=== Section Start ===

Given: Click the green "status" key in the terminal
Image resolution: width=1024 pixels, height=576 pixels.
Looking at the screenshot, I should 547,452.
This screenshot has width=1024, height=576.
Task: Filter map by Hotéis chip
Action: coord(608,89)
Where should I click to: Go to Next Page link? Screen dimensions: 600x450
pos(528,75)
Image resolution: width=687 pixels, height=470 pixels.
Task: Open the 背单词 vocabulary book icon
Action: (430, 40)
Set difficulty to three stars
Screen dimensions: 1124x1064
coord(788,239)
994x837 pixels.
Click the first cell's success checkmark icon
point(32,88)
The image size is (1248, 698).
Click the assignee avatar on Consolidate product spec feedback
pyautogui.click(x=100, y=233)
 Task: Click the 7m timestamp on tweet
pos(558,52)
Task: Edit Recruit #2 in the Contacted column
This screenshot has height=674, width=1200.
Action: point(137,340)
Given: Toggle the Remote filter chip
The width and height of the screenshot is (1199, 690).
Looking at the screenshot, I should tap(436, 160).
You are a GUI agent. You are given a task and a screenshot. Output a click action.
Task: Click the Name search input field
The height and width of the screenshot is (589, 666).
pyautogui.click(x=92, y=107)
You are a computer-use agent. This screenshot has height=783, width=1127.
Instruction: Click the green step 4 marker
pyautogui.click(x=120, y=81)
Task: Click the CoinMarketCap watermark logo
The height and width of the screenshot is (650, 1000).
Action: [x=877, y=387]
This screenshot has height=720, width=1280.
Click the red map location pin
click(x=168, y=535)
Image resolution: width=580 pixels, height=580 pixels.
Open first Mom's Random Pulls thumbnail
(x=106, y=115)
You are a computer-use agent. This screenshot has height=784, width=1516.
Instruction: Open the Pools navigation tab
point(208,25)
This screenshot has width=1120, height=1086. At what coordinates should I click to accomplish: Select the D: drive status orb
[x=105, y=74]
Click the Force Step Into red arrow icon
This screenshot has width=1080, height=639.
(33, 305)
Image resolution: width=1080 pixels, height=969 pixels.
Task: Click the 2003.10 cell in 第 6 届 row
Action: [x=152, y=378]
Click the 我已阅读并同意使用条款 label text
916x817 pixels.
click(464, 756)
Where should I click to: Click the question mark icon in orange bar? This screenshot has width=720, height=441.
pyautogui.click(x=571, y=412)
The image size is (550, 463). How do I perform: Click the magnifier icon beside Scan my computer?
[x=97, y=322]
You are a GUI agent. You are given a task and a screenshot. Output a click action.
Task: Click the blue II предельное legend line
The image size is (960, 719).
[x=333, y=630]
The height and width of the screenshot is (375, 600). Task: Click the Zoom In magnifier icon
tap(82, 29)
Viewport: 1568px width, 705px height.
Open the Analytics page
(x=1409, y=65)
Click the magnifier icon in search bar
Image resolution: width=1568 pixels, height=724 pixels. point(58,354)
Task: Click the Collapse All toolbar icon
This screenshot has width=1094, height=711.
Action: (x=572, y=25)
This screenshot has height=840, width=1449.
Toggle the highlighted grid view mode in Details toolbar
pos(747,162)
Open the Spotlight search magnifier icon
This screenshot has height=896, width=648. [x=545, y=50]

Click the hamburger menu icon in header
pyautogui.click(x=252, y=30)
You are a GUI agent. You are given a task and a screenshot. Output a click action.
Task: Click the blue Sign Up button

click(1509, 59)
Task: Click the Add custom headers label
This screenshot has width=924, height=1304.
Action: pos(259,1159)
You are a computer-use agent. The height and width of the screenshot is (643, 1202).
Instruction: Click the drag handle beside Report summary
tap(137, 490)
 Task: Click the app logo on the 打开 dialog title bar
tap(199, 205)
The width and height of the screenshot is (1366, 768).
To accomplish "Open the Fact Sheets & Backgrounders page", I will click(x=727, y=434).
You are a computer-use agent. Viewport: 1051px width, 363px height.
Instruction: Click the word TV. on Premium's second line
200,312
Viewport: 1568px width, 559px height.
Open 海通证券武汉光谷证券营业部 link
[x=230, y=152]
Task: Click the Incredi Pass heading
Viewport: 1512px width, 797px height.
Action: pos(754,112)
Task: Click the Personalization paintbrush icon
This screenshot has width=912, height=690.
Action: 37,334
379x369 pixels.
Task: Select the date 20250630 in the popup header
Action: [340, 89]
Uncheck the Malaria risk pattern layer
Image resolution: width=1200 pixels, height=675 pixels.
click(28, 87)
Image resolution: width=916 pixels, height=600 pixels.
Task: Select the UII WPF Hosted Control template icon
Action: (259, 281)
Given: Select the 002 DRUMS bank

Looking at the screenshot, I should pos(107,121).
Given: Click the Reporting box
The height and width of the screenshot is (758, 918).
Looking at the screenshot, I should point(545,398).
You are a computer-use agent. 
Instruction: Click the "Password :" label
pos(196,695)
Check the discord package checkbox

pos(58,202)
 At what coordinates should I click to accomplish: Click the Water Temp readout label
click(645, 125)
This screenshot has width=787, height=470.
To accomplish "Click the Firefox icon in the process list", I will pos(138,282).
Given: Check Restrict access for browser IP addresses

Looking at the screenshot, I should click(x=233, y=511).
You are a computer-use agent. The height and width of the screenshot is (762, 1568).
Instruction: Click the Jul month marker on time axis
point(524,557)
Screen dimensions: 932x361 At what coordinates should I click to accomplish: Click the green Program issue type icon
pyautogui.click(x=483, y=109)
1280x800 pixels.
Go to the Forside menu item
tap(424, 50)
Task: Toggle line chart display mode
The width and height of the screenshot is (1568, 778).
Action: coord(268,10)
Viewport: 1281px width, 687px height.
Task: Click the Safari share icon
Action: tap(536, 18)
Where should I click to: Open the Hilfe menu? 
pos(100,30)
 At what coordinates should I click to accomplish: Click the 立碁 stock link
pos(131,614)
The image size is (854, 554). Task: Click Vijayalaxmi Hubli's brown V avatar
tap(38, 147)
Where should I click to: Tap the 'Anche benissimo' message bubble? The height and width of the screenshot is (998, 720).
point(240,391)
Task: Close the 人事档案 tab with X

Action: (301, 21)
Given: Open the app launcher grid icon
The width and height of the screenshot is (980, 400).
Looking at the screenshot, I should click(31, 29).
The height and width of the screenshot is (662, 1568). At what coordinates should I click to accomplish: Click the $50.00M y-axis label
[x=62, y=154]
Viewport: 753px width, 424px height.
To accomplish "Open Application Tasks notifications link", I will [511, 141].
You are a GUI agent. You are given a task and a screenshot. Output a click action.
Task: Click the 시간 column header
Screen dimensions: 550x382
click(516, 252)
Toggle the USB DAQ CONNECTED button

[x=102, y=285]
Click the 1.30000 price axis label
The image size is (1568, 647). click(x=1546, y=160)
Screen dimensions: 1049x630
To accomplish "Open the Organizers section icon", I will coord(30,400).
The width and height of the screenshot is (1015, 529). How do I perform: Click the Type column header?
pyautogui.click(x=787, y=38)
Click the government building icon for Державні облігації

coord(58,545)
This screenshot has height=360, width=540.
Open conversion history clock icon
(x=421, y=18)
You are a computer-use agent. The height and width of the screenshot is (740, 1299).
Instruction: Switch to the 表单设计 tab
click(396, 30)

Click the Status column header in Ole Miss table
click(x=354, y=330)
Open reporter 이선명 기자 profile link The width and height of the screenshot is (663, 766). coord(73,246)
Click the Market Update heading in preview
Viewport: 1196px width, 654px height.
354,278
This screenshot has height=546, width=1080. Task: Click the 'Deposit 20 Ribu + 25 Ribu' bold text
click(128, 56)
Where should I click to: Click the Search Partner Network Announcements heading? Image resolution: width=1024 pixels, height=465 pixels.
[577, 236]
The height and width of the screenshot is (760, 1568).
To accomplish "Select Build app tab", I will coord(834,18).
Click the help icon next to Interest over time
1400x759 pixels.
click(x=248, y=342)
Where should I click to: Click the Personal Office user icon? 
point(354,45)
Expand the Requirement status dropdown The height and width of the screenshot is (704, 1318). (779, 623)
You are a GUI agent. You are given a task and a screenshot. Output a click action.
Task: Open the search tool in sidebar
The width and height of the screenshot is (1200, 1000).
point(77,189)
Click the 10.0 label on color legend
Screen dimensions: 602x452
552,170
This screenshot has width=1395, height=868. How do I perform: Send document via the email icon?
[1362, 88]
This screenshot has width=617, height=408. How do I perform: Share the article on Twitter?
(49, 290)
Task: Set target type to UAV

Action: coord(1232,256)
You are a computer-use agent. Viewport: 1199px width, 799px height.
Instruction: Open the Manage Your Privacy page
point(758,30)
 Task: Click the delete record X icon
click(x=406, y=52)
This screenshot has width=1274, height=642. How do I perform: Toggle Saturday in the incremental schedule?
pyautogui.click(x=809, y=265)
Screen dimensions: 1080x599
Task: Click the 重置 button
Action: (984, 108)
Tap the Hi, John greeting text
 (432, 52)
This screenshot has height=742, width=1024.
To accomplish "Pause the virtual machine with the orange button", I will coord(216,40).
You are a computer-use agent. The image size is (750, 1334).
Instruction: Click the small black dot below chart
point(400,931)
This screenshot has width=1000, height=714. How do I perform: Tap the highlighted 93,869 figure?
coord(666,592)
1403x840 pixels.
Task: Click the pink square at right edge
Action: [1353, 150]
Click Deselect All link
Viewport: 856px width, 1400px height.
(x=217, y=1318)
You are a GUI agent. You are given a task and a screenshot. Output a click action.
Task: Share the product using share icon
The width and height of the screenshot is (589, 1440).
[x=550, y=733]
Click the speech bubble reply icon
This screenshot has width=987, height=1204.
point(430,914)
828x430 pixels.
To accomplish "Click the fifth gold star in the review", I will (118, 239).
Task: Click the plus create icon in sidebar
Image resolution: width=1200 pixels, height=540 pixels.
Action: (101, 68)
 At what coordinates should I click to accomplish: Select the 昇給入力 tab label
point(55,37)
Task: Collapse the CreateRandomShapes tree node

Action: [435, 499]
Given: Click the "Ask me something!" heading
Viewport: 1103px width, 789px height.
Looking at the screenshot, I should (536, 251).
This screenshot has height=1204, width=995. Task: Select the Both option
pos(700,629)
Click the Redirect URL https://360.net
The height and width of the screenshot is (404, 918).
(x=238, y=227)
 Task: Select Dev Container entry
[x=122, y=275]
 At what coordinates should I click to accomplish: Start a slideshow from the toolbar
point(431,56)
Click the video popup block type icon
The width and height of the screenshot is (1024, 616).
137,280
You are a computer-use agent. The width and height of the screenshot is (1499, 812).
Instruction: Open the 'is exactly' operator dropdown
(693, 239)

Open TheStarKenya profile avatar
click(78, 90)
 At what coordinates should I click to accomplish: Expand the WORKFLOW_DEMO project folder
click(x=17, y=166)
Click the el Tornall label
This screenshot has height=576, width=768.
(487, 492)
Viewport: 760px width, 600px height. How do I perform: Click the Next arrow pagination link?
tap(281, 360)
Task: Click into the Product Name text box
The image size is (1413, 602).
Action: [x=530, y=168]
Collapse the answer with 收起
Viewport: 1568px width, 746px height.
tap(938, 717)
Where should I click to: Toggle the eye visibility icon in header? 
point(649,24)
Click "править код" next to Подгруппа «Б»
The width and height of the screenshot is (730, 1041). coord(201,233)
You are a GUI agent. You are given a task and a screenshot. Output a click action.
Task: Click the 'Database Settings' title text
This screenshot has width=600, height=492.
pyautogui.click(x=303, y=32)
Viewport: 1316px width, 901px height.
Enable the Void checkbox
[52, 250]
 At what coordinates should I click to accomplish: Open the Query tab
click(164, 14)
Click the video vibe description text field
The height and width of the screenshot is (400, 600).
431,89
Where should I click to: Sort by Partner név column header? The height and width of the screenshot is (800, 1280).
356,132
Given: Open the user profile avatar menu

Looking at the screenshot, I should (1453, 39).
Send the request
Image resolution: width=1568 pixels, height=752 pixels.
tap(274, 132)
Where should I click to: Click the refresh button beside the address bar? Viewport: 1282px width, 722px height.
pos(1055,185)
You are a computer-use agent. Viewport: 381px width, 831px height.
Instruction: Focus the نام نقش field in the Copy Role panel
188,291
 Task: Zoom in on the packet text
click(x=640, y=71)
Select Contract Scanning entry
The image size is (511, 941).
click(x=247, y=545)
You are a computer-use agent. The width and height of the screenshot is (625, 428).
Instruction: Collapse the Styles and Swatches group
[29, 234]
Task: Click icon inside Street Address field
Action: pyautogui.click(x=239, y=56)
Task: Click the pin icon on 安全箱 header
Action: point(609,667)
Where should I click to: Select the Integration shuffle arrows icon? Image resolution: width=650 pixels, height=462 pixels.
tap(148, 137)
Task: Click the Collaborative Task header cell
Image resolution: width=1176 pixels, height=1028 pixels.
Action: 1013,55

=== Section End ===

● **Task details**
The answer is the run of lines above from the line containing "Collapse the answer with 收起" through the line containing "You are a computer-use agent. Viewport: 381px", copied exactly and alone.

● **Output**
Collapse the answer with 收起
Viewport: 1568px width, 746px height.
tap(938, 717)
Where should I click to: Toggle the eye visibility icon in header? 
point(649,24)
Click "править код" next to Подгруппа «Б»
The width and height of the screenshot is (730, 1041). coord(201,233)
You are a GUI agent. You are given a task and a screenshot. Output a click action.
Task: Click the 'Database Settings' title text
This screenshot has width=600, height=492.
pyautogui.click(x=303, y=32)
Viewport: 1316px width, 901px height.
Enable the Void checkbox
[52, 250]
 At what coordinates should I click to accomplish: Open the Query tab
click(164, 14)
Click the video vibe description text field
The height and width of the screenshot is (400, 600).
431,89
Where should I click to: Sort by Partner név column header? The height and width of the screenshot is (800, 1280).
356,132
Given: Open the user profile avatar menu

Looking at the screenshot, I should (1453, 39).
Send the request
Image resolution: width=1568 pixels, height=752 pixels.
tap(274, 132)
Where should I click to: Click the refresh button beside the address bar? Viewport: 1282px width, 722px height.
pos(1055,185)
You are a computer-use agent. Viewport: 381px width, 831px height.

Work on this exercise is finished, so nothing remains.